In the case of Celcom, the challenge would not just be the mobile number portability but also issues such as channels, pricing and packaging.
“We also have to fix the basics such as billing and customer services and other touch points. There has been some progress and I am in discussions with Datuk Seri Shazalli Ramly (Celcom CEO) on what’s next. But the trick is in the execution and not strategy. In a year, Celcom will be the undisputed No. 2 player as we would have strengthened our position.”
Indonesia’s XL has adopted a new strategy of going for price leadership and it is able to do so as its cost structure is low. It is also looking to unlock the value of its tower business and a decision on this will be made in three months.
Dialog is positioning for the future by getting into the wireless broadband, wireless fixed line and DTH TV business, even as competition for its mobile business intensifies with Maxis – via Usaha Tegas – now in the marketplace. “For the new businesses, we do not expect to be a big player in two to three years but it is positioning for the future.”
Its Bangladesh operation, meanwhile, faces funding and operational issues.
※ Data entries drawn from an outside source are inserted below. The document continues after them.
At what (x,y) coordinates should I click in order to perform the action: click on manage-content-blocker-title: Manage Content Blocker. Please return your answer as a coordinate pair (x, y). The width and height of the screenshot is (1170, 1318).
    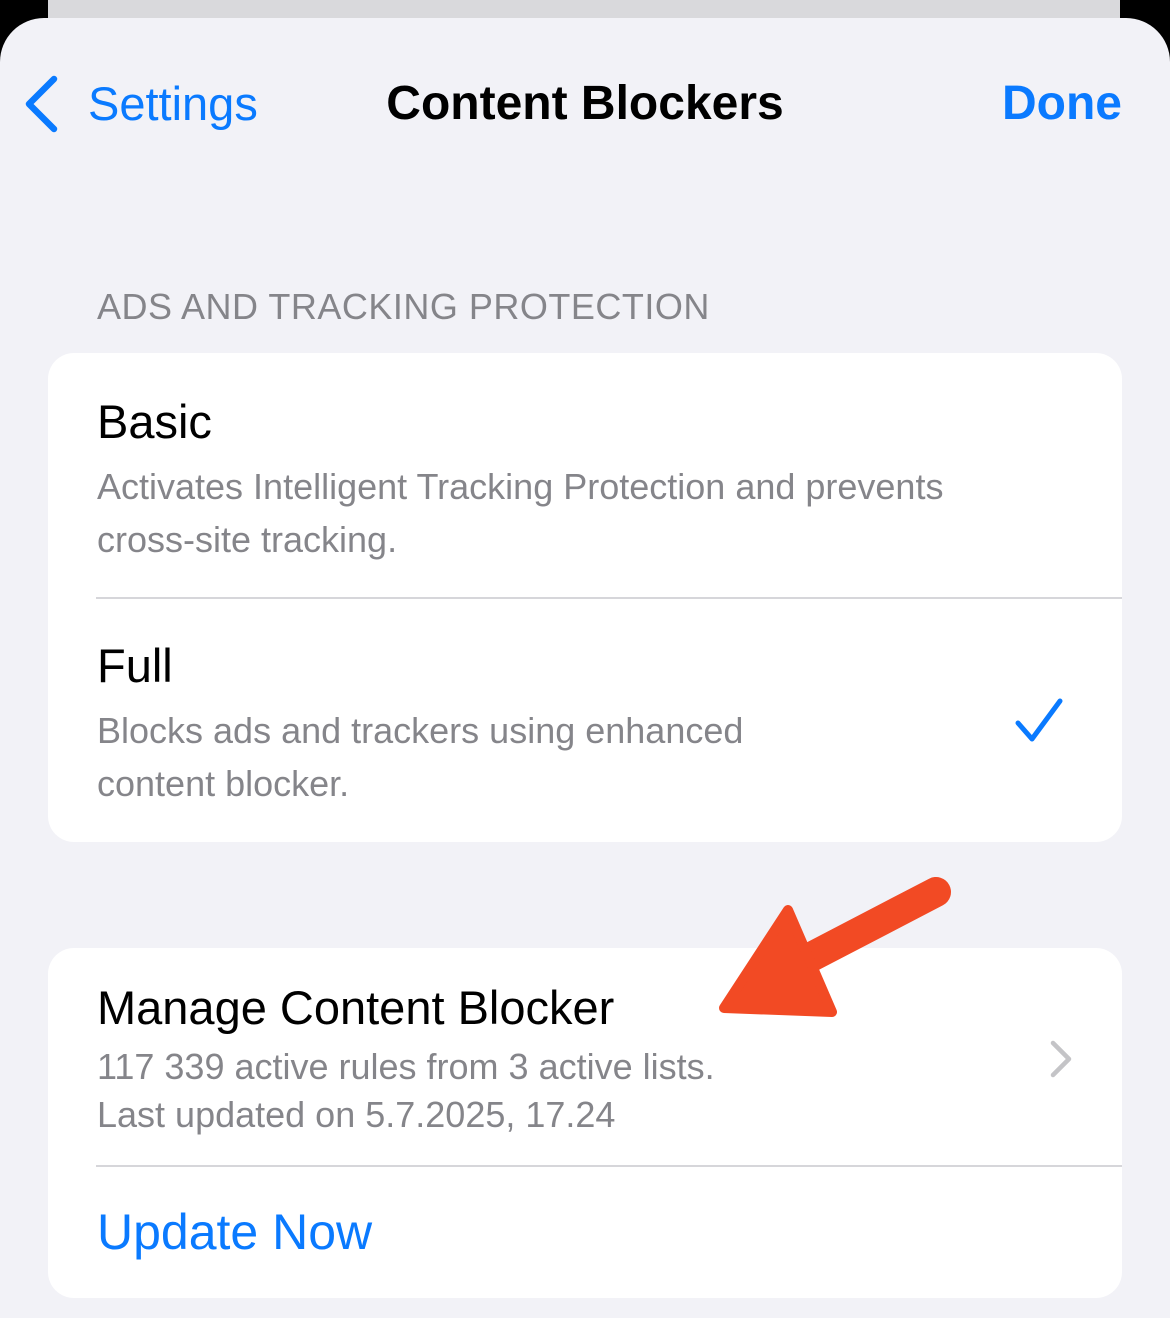
    Looking at the image, I should click on (356, 1008).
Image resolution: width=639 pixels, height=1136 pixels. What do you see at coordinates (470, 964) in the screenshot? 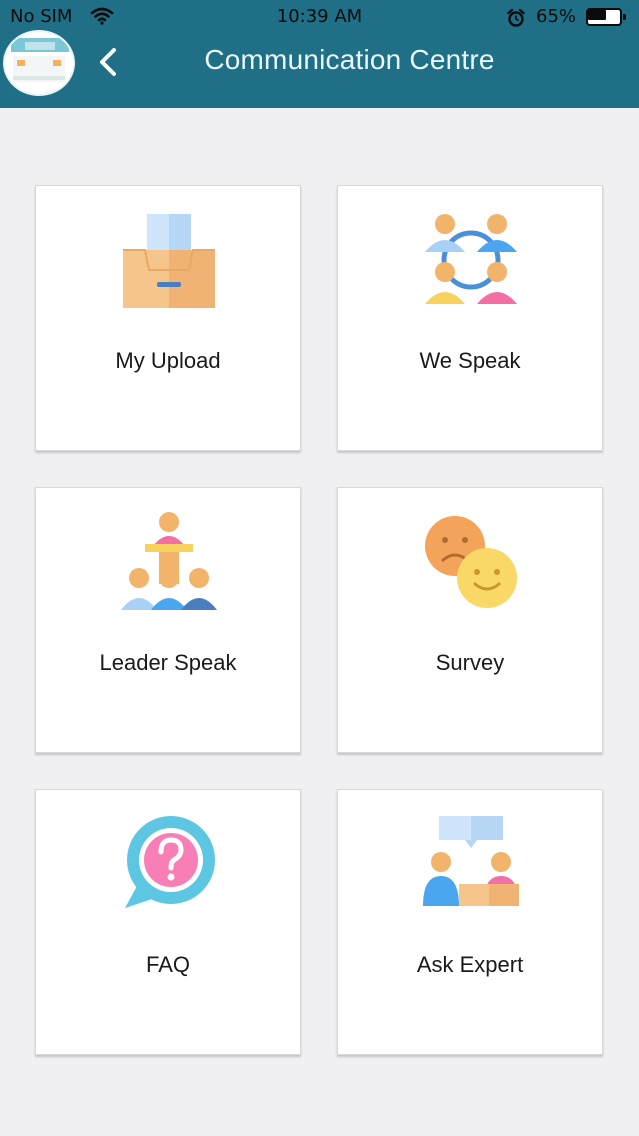
I see `tile-label: Ask Expert` at bounding box center [470, 964].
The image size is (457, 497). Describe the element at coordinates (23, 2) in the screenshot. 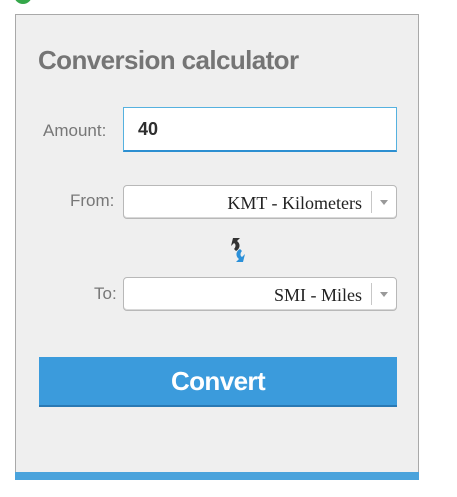

I see `status-indicator` at that location.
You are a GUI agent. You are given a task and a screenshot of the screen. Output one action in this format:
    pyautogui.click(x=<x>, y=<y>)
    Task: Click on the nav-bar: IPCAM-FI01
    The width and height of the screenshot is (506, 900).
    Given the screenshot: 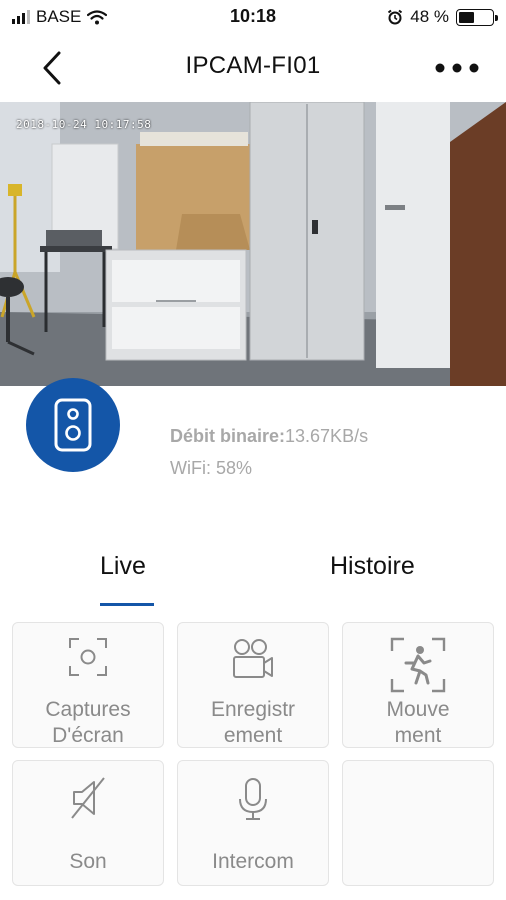 What is the action you would take?
    pyautogui.click(x=253, y=67)
    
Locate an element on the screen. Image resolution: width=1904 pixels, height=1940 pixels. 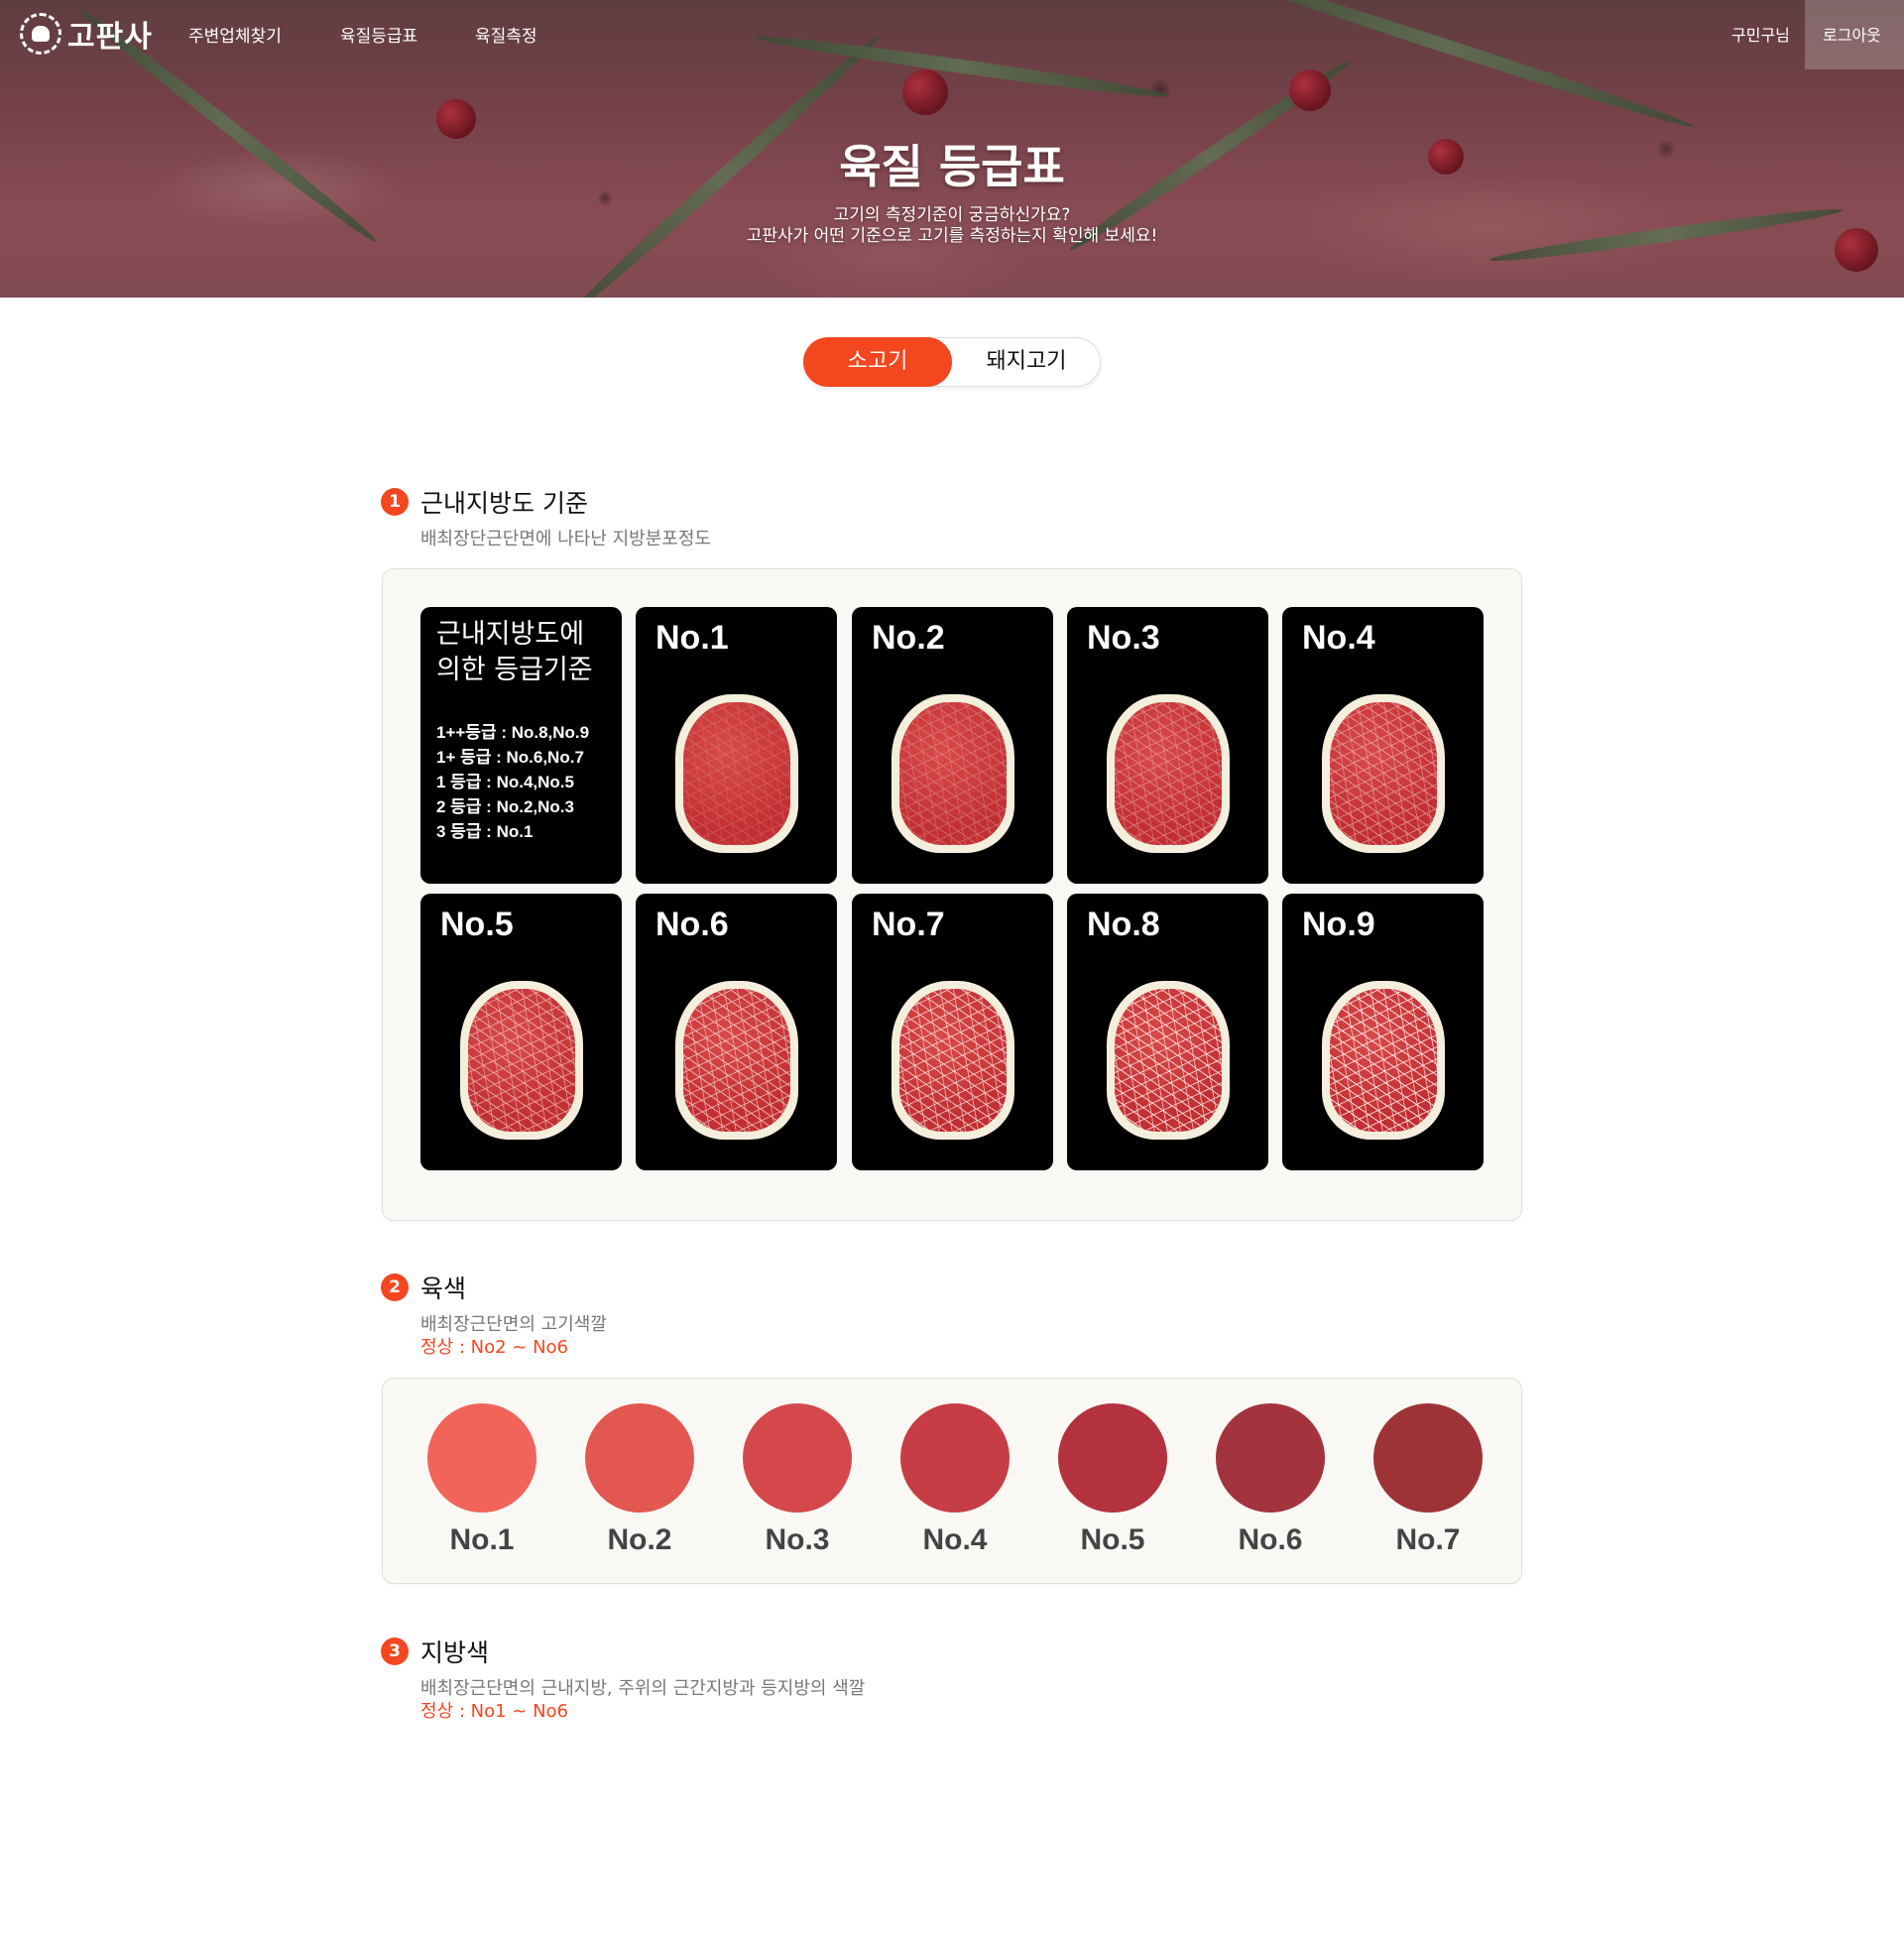
section-normal-range: 정상 : No2 ~ No6 is located at coordinates (494, 1348).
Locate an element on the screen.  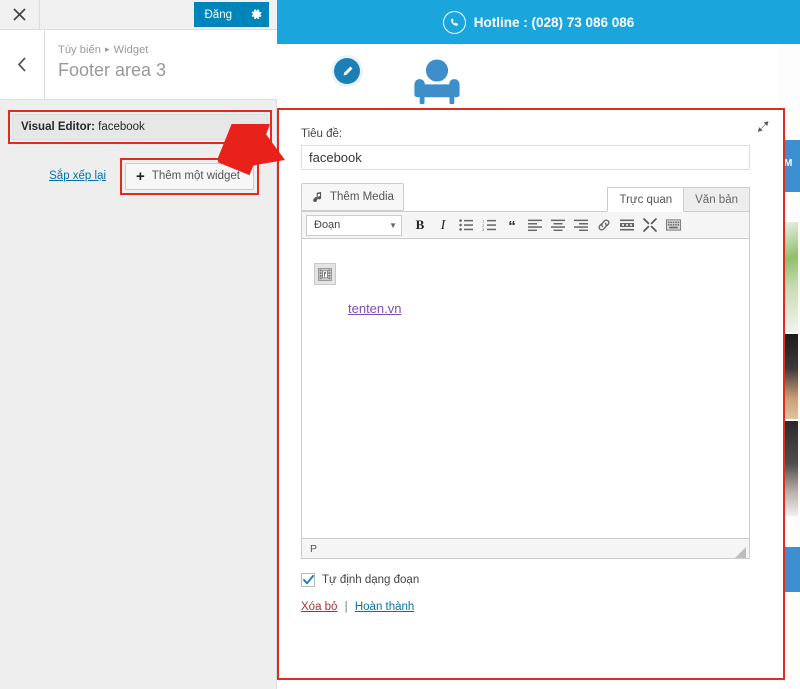
fs-glyph is located at coordinates (650, 225).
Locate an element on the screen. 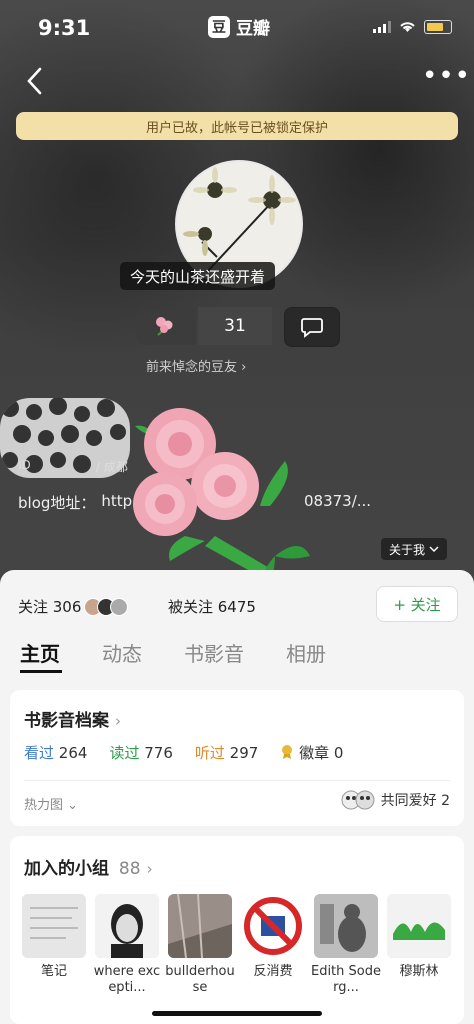 This screenshot has width=474, height=1024. medal-icon is located at coordinates (288, 752).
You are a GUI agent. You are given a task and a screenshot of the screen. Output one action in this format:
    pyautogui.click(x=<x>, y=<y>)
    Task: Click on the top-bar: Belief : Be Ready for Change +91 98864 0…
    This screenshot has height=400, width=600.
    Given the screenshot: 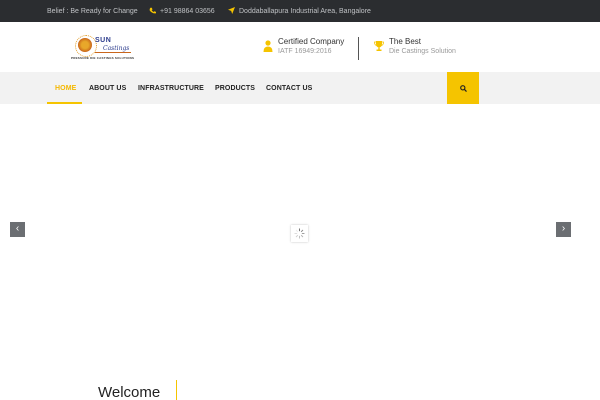 What is the action you would take?
    pyautogui.click(x=300, y=11)
    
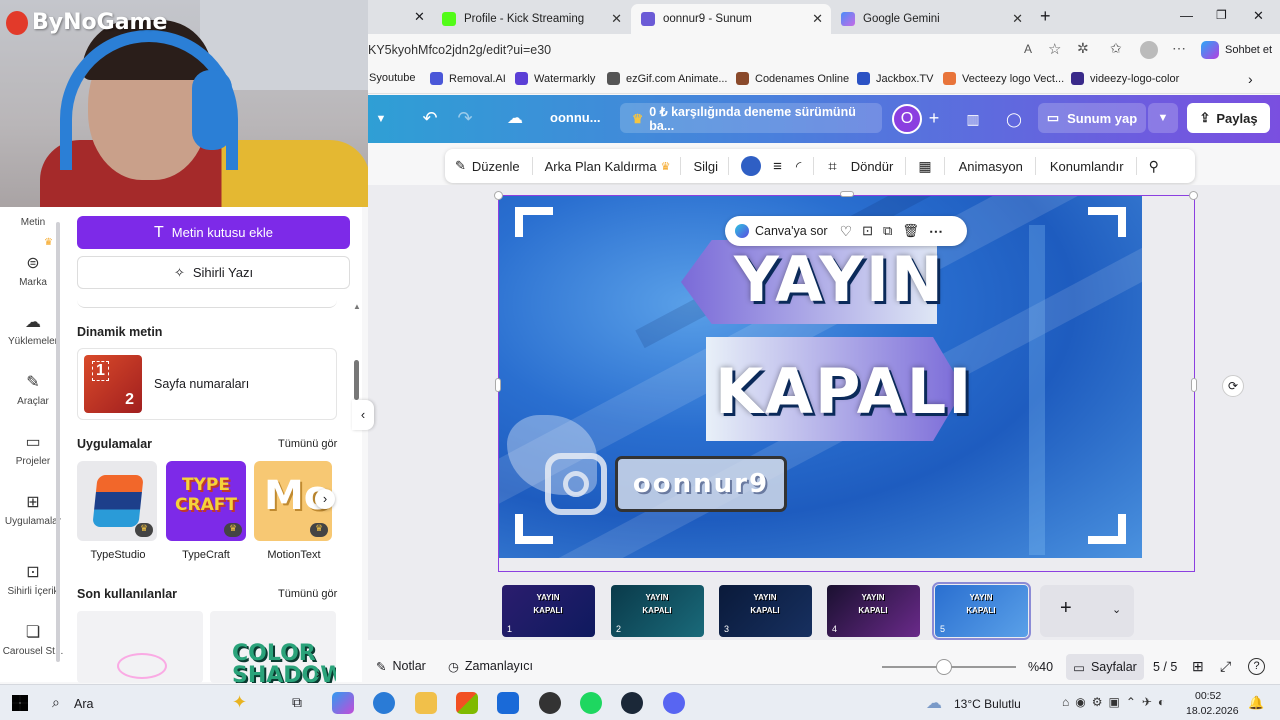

Business repositioning and a stronger management team were in the works while funding should be resolved in one to two months, he said. “We are doing quite well despite competition in India.”
Jamaludin does not preclude possible acquisitions in view of market consolidation in India. He also denied there was any rift with other major shareholder, the Modi family.
Best of both worlds
Rising to the occasion, Jamaludin has made it clear he is not steering a “sinking ship”.
“The board has given me the latitude to change the company’s culture, processes and nurture talent. It is almost like a blank sheet of paper.
“And unlike some companies where you start from scratch, I am inheriting a company that is doing quite well, and my mandate is to challenge everything to do better.
“Besides that, we have controlling shareholding in six of the 10 markets we are operating in. We have created a good company, have new aspirations, thinking and culture.
“That is why I am confident that with the twin strategies of growth, we can make things happen at TMI,” Jamaludin said.